=== Exercise inputs ===

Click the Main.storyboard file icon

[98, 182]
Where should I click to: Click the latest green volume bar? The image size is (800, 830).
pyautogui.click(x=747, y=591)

===
=== Exercise inputs ===

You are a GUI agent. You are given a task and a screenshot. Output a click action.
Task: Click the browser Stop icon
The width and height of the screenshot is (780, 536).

===
=== Exercise inputs ===

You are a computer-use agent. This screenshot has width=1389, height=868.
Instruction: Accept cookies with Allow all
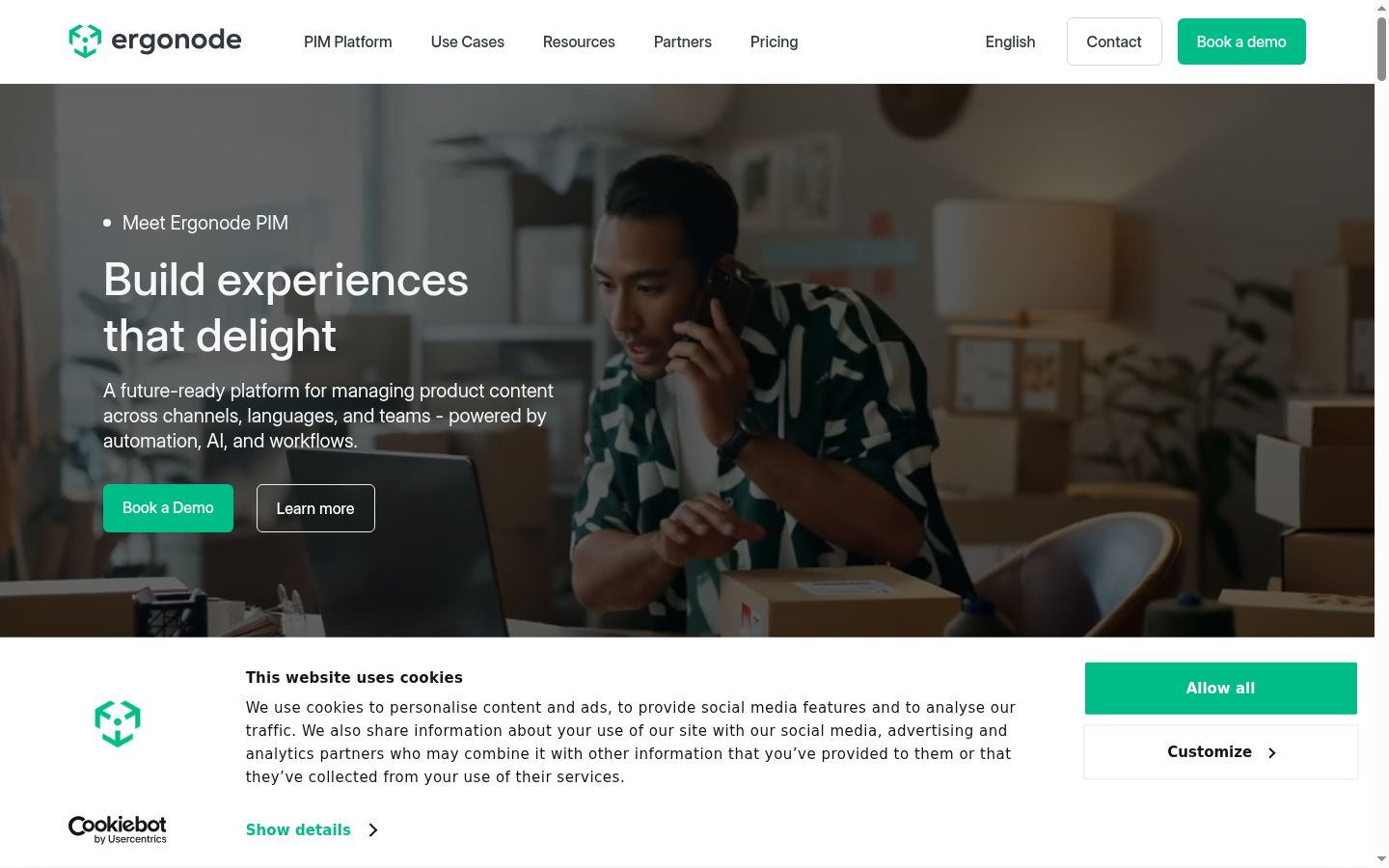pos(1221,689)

===

Work instruction:
Using the data above, reproduce exactly the lines from the line that contains "Task: Click the browser Stop icon" through the line that contains "The width and", including both.

Solution for this task:
Task: Click the browser Stop icon
The width and height of the screenshot is (780, 536).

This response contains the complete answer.